§ Activity: In the records below, find the line containing "This screenshot has height=2048, width=1524.", then reproduce that line and every one after it to the end, exactly and alone.

§ Records to use:
--------

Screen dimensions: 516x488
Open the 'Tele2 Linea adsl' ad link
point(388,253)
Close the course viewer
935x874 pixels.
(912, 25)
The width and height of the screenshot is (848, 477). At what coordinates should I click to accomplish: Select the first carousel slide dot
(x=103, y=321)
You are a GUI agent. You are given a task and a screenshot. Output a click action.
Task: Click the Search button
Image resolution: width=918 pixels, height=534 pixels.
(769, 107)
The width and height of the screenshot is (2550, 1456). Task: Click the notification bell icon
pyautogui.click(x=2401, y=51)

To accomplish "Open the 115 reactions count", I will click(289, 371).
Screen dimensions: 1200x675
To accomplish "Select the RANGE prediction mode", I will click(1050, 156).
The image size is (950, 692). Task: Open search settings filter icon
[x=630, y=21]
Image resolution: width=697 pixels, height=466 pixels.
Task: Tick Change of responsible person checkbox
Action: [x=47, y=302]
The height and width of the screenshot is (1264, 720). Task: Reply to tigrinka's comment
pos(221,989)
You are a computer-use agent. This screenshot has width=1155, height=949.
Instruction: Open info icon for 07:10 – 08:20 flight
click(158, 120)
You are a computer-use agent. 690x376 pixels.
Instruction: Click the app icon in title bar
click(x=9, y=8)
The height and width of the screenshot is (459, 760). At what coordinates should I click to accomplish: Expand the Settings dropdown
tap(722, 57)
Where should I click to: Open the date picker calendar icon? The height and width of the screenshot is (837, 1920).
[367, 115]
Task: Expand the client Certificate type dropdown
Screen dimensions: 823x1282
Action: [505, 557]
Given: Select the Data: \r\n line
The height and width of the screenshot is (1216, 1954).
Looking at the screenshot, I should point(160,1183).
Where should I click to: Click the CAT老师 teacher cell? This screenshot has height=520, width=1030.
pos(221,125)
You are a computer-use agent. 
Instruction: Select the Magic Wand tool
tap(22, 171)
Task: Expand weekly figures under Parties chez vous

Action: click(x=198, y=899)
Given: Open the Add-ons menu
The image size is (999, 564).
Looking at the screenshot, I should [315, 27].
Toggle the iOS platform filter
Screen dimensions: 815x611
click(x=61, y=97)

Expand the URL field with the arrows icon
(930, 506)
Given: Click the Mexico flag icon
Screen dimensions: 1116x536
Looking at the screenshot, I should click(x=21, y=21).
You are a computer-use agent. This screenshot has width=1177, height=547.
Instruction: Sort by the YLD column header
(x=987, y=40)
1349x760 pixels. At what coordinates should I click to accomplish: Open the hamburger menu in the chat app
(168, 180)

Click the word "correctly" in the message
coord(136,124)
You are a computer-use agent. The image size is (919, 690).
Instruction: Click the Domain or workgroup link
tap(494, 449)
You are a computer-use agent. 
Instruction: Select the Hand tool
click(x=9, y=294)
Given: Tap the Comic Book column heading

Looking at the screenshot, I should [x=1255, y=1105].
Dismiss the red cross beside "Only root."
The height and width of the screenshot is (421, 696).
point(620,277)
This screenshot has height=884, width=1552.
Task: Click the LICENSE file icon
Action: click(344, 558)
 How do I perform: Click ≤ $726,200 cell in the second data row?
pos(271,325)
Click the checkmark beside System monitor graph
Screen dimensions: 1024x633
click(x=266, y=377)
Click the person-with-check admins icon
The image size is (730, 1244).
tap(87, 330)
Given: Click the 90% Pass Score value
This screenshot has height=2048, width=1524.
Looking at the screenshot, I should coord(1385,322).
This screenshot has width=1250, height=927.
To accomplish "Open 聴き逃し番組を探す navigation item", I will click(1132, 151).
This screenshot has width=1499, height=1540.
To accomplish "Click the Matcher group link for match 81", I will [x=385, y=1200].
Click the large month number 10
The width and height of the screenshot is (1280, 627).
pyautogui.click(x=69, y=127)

--------

§ Result of this task:
This screenshot has height=2048, width=1524.
Looking at the screenshot, I should coord(1385,322).
This screenshot has width=1250, height=927.
To accomplish "Open 聴き逃し番組を探す navigation item", I will click(1132, 151).
This screenshot has width=1499, height=1540.
To accomplish "Click the Matcher group link for match 81", I will [x=385, y=1200].
Click the large month number 10
The width and height of the screenshot is (1280, 627).
pyautogui.click(x=69, y=127)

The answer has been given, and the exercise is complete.